──────── PROVIDED MATERIAL
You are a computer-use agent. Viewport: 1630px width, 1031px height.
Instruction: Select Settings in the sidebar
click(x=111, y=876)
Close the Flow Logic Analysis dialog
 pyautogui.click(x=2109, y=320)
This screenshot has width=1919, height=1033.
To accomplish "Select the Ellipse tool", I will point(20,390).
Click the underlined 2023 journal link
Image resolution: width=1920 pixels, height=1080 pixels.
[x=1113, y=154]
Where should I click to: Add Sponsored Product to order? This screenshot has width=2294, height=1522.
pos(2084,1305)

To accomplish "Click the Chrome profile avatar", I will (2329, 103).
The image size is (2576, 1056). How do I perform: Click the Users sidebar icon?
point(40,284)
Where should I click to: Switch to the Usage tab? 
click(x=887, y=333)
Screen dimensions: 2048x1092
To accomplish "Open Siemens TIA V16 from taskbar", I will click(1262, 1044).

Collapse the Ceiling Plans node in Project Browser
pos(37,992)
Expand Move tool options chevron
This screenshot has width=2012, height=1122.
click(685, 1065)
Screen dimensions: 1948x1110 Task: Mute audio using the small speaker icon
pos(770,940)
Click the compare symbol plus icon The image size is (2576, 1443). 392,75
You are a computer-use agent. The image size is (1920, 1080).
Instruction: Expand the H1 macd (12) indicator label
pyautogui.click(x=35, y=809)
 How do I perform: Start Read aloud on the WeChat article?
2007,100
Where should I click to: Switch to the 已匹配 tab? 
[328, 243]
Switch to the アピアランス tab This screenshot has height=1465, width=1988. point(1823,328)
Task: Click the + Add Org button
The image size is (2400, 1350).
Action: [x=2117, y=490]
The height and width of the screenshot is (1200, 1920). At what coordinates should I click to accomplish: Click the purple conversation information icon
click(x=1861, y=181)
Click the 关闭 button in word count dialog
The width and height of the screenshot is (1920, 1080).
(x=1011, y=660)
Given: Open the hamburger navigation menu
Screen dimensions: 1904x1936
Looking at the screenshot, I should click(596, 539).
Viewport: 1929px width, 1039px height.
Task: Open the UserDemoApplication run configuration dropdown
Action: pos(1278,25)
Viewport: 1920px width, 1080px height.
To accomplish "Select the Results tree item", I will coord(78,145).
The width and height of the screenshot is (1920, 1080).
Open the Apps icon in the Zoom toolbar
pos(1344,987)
────────────────
Search the entries for the word "will" and copy every line that holds it.

To accomplish "Select the Ellipse tool", I will point(20,390).
To accomplish "Click the Chrome profile avatar", I will (2329, 103).
To accomplish "Open Siemens TIA V16 from taskbar", I will click(1262, 1044).
To accomplish "Select the Results tree item", I will coord(78,145).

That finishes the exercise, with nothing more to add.